Schematic diagram of conserved motifs and domains in the two major subfamilies of PC-PLD family. PXPH-PLDs (at the top) and C2-PLDs (at the bottom) differ principally in their N-terminal regions by presence of distinct phospholipid-binding domains, i.e. the PX and PH domains in the case of the PXPH-PLD subfamily, and the C2 domain in the case of the C2-PLD subfamily. Note that the support for presence of the PX domain in plant PXPH-PLDs was slighly below the default cutoff when searched with the Search Pfam tool. The same pays true for the PX domain in AtPLDp1 identified by SMART (see Materials and Methods). HKD boxes refer to catalytic motifs forming together single catalytic site in each protein. The PIP2 box in the PXPH-PLDs relates to a PIP2-binding motif, see the text and Fig. 4B.

Figure 3

Exon-intron architecture and chromosomal location of PLD genes in Arabidopsis. White boxes represent coding sequences. Yellow boxes delimit un-translated regions revealed by cDNA and/or EST sequences. Blue areas in AtPLDy2 and AtPLDδ indicate potential alternative splicing (see the text). Orange regions in AtPLDβ1 and AtPLDβ2 indicate the portion of the first exon coding for the unusual N-terminal extension (details in the text). Note the three basic types of gene organisation. Black arrowheads indicate positions of introns presumably lost from the AtPLDp2 gene (compare to AtPLDp1).
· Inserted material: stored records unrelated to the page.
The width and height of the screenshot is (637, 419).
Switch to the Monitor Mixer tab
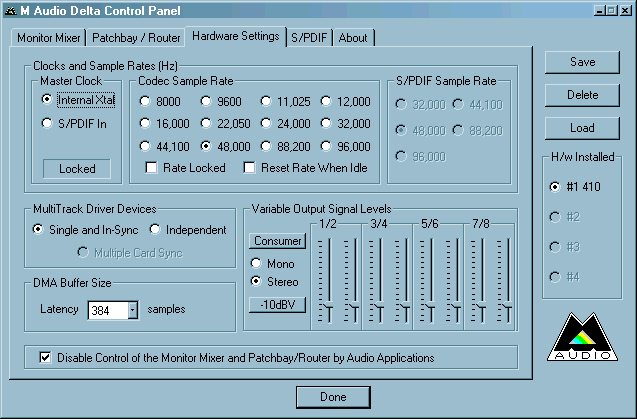pyautogui.click(x=49, y=38)
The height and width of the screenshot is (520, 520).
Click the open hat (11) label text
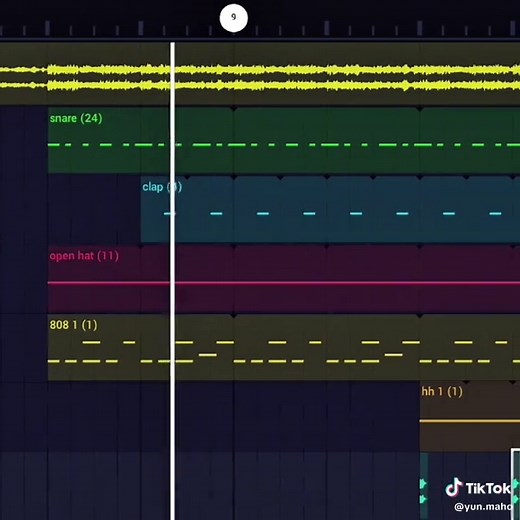[x=84, y=256]
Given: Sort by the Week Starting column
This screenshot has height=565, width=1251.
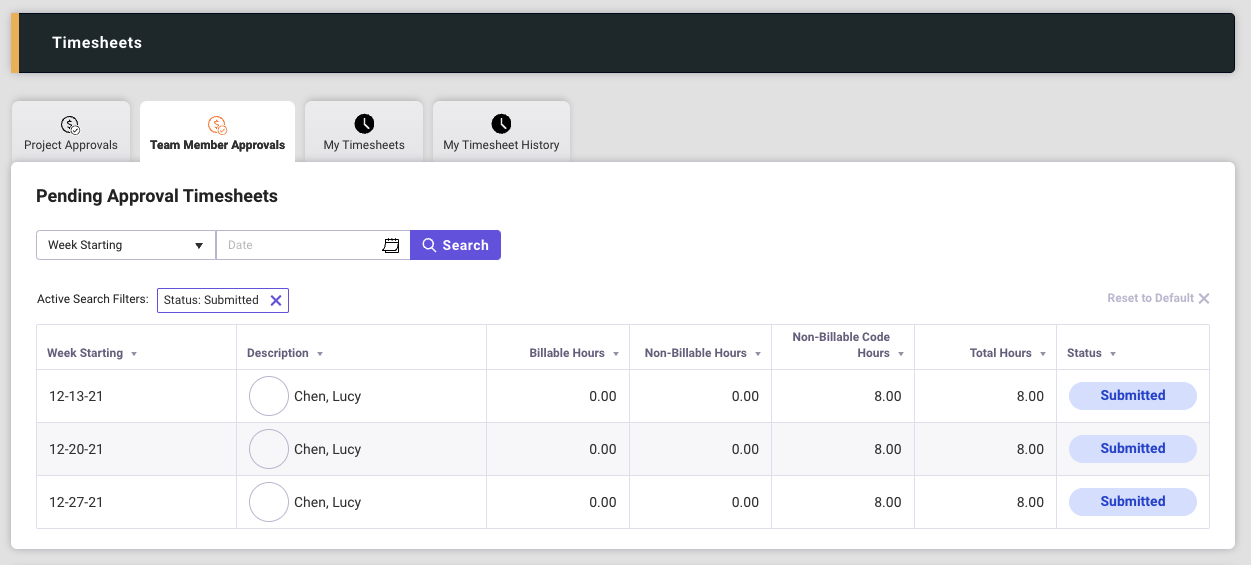Looking at the screenshot, I should (91, 353).
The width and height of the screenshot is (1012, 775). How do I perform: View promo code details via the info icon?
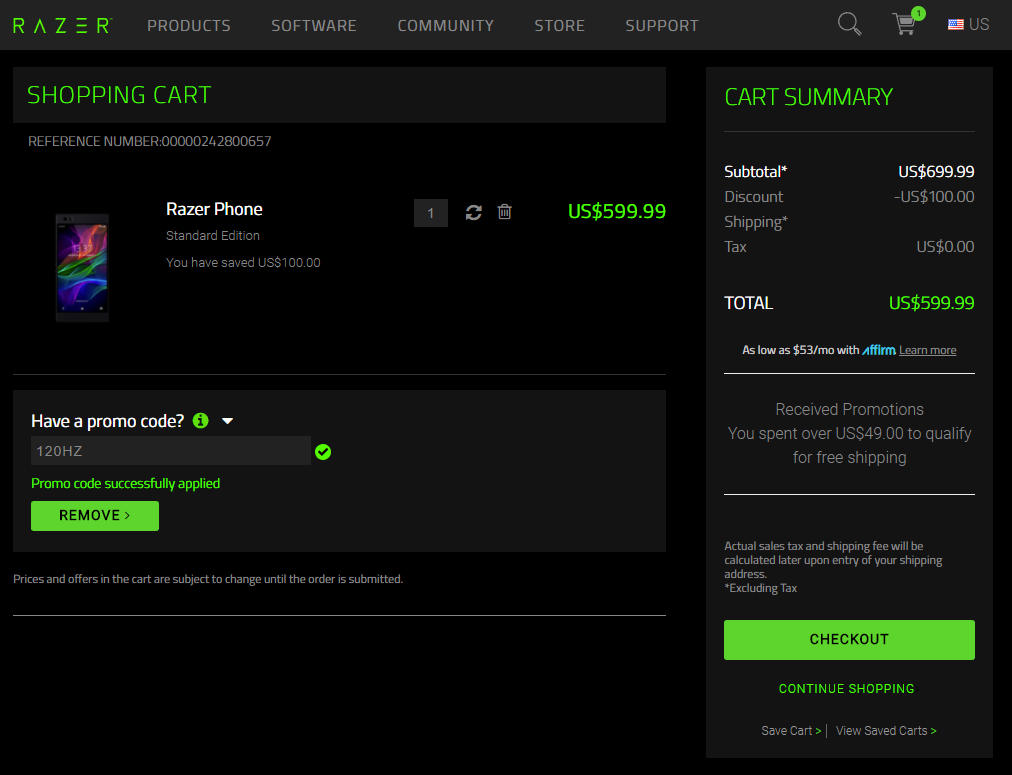tap(200, 421)
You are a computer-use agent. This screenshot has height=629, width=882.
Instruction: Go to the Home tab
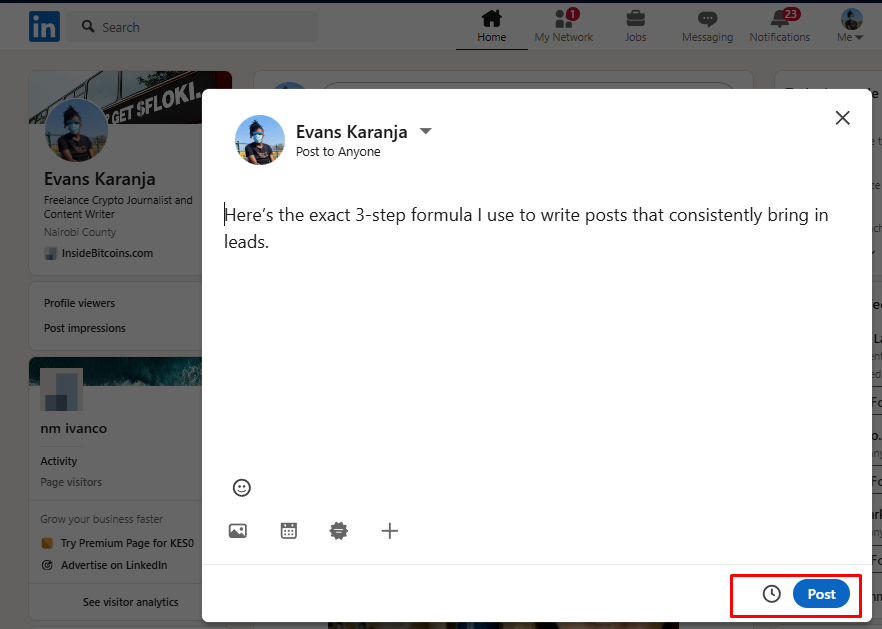(491, 25)
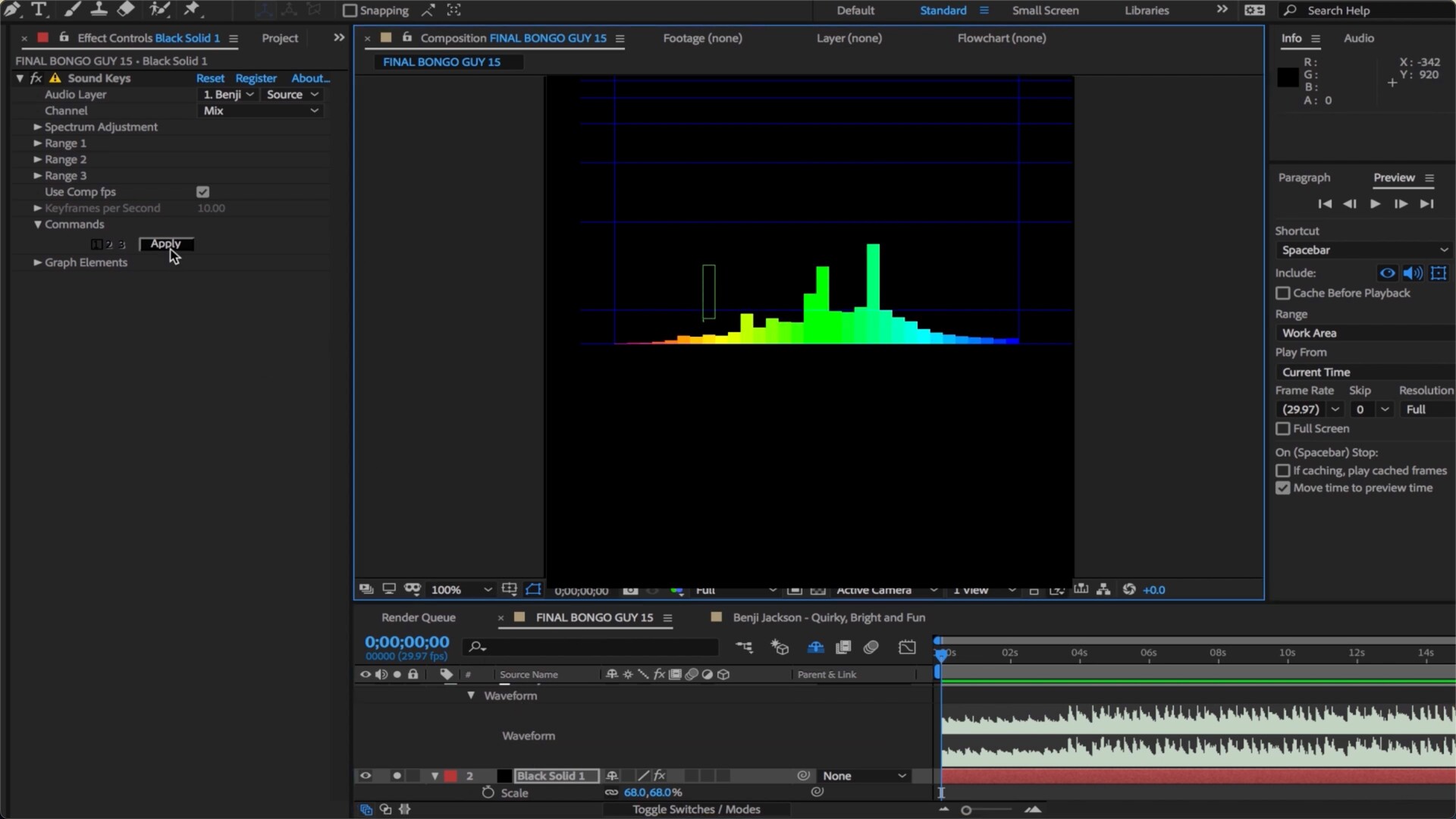1456x819 pixels.
Task: Click the Play button in Preview panel
Action: 1375,204
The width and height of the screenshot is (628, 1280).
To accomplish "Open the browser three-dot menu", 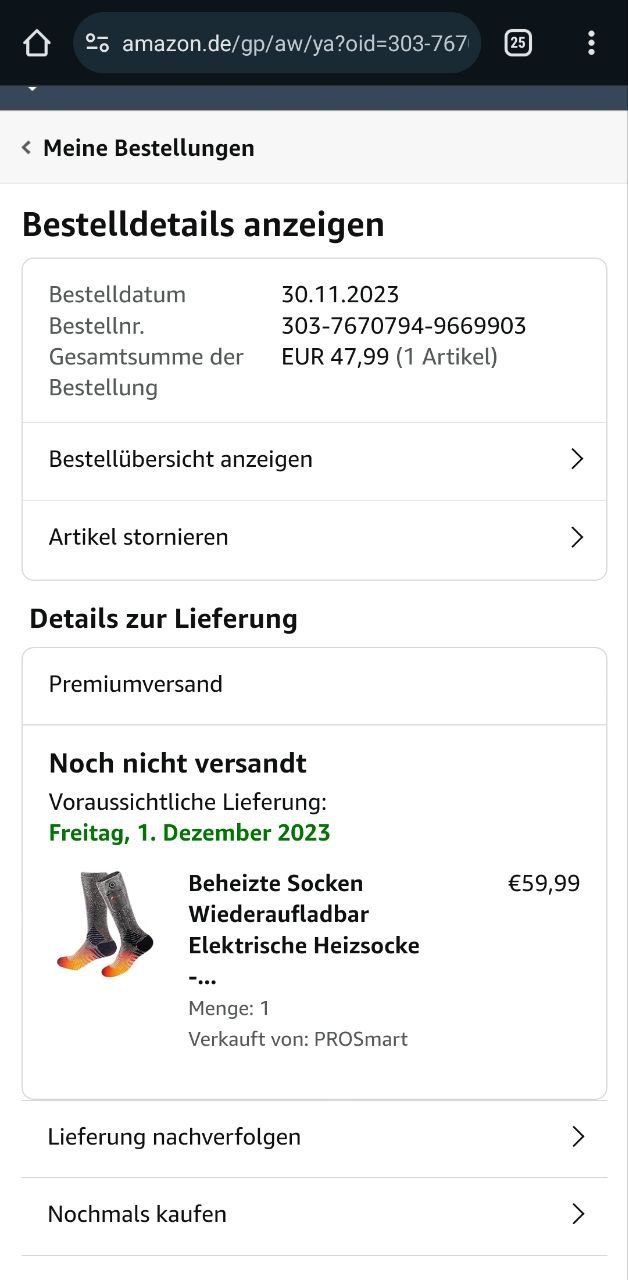I will (x=591, y=43).
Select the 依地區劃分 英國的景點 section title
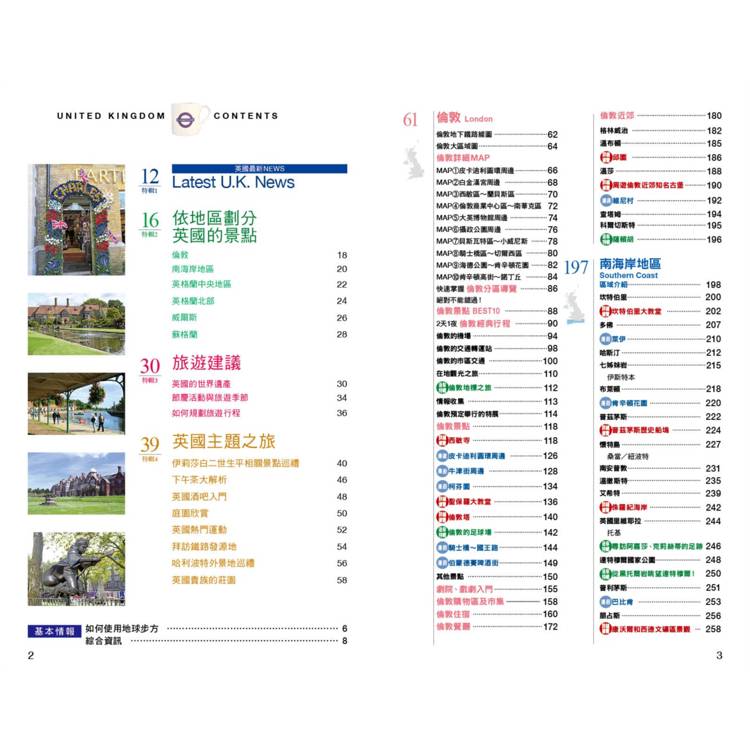This screenshot has width=750, height=750. (214, 227)
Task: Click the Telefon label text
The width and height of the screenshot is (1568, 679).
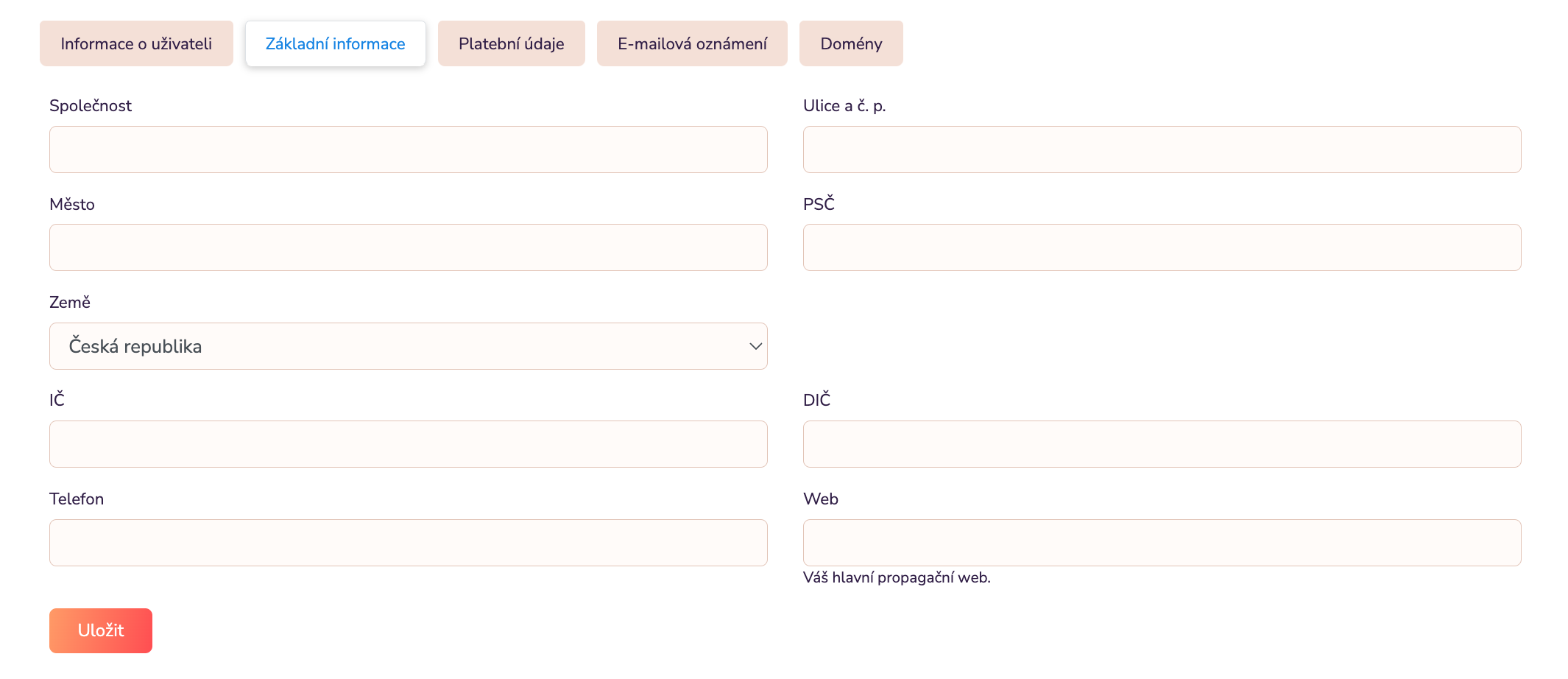Action: point(77,499)
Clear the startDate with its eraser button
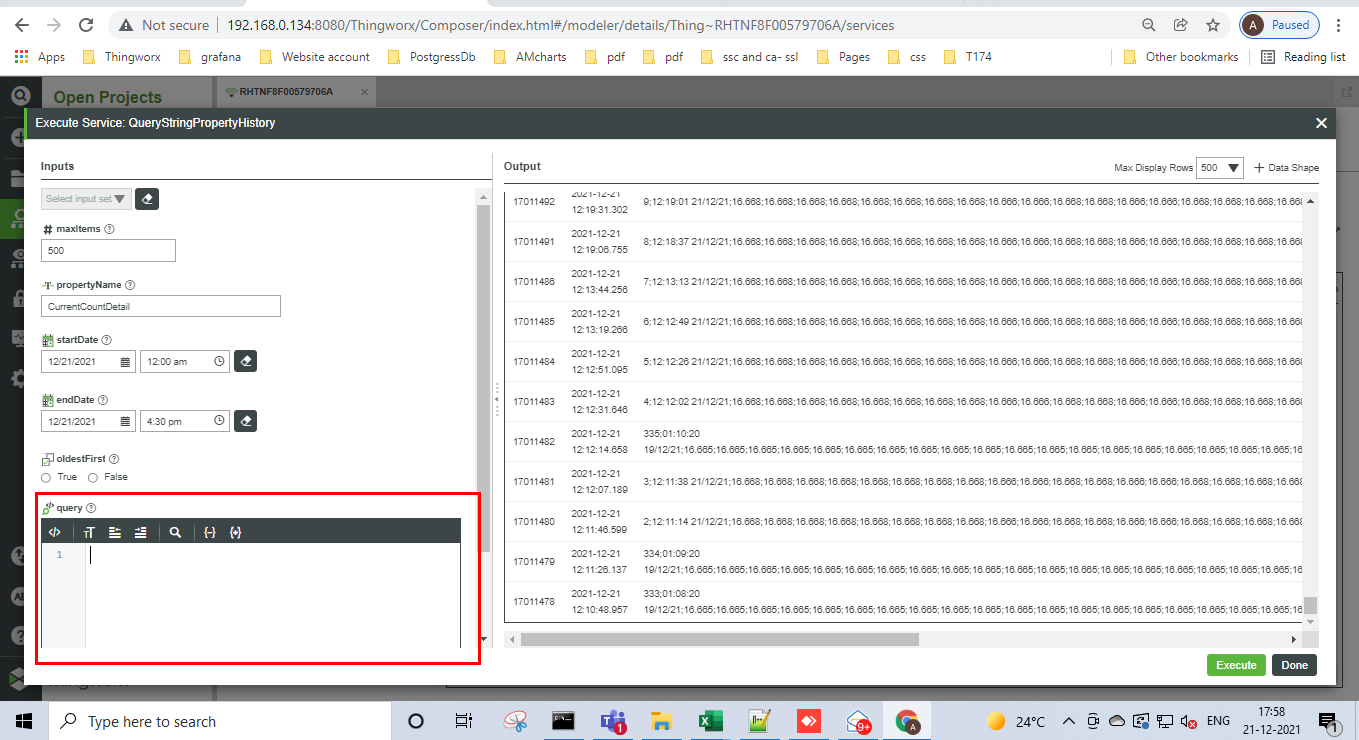Screen dimensions: 1359x740 click(x=245, y=361)
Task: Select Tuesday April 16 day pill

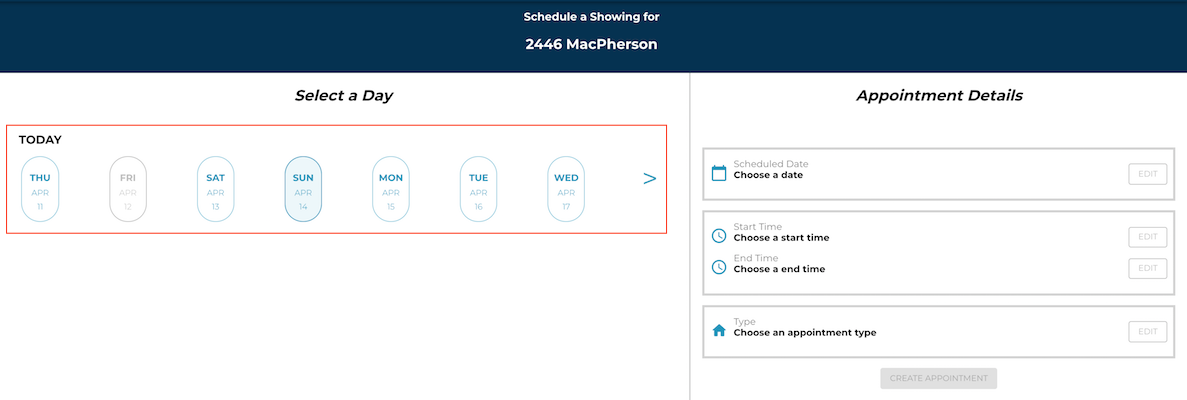Action: (478, 189)
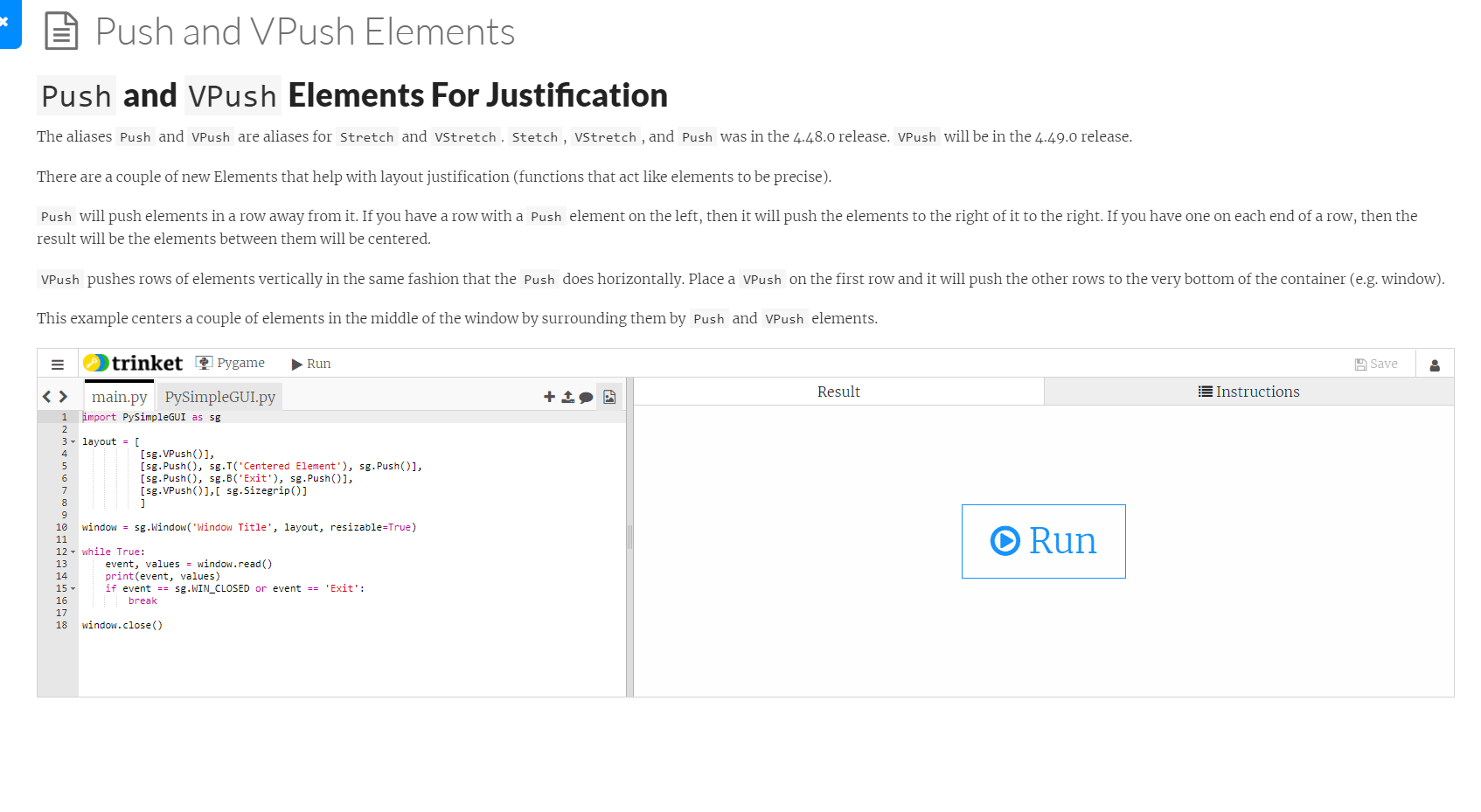The image size is (1481, 812).
Task: Click Run in the trinket toolbar
Action: pos(311,364)
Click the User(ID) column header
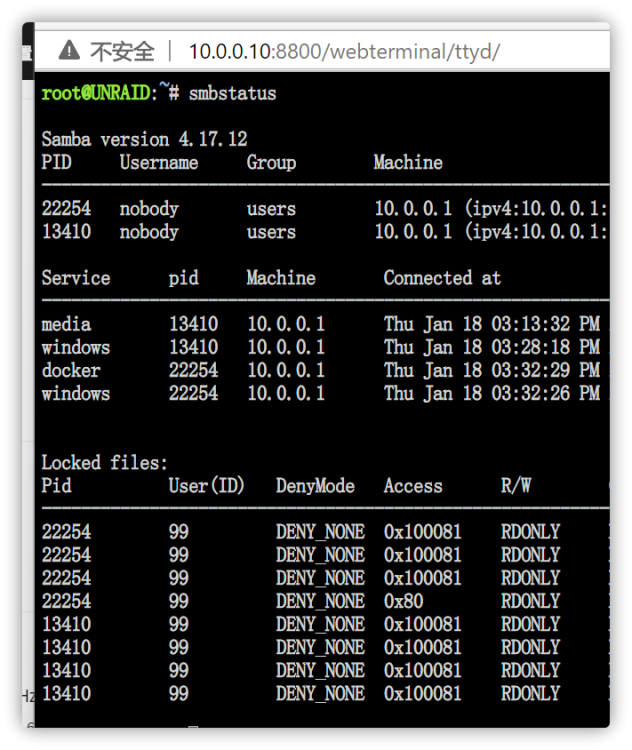632x750 pixels. pos(206,486)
The inset shows locations of the PLD genes on the Arabidopsis chromosomes.

Figure 4

The second catalytic HKD motif and putative PIP2-binding sites in Arabidopsis and rice PLDs. A, multiple alignment of the second catalytic motif and adjacent regions harbouring alleged sites for PIP₂ binding [27]. Conserved amino acid residues are indicated by shading, asterisks denote the catalytic triad. Mutated residues of the catalytic motif in OsPLDθ are on the red background. Positions of conserved residues in the postulated PIP2-binding motifs are indicated by (x), basic residues are in bold. B, multiple alignment of a box conserved among all PLDs and known to bind PIP₂ in mammalian and yeast PXPH-PLDs. Three arginine residues involved in PIP₂ binding [31] are absolutely conserved in all PXPH-PLDs, but are not present in C2-PLDs. Motif positions are indicated by (#), arginine residues are in bold. The numbers at the right of individual sequences in both alignments refer to the position of the last residue within the whole protein, the question mark (?) indicate that complete protein sequence is not available. Species abbreviations are the same as used in the Fig. 1. See Additional files for accession numbers and other sequence information.

Figure 5

Multiple alignment of C2 domains from C2-PLDs. For comparison, three characterised C2 domains (from cytosolic phospholipase A₂, phospholipase Cδ and Synaptotagmin I) are included (adopted from [26]). The domain consists of eight β-strands (here indicated by lines at the bottom of the alignment) linked by loop regions. Two basic topological variants of the C2 domain have been described, resulting from a circular permutation of the β-strands (details in [26]). The Topology I is exemplified here by the C2 domain from Synaptotagmin I, whereas cPLA₂ and PLCδ1 exhibit the Topology II. C2 domains from PLDs are predicted to have the Topology II [45]. The first number at each β-strand refers to the Topology II, the second number to the Topology I (the first β-strand of Synl in not shown here). Three loops containing Ca²⁺-coordinating ligands are indicated as Loop 1 through Loop 3. Black and grey background indicates more and less conserved positions, respectively. Residues, which bind Ca²⁺ by the side chains, are highlighted by a violet background. Other ligands for Ca²⁺ ions are provided by backbone carbonyls (the respective positions with a blue background). Only three Ca²⁺-binding positions (excluding backbone carbonyls) are shared by the characterised C2 domains, the first two occupied by aspartate residues, the third either by an aspartate or an asparagine residue. Other Ca²⁺ ligands are recruited from generally non-shared positions in distinct domains. Potential Ca²⁺-binding residues in the C2 domains from PLDs are shown on a red background (non-conserved residues contributing with the backbone carbonyls are not considered). No C2 domain from any PLD matches exactly any prototypic C2 domain with respect to the Ca²⁺-binding sites. See the text for details.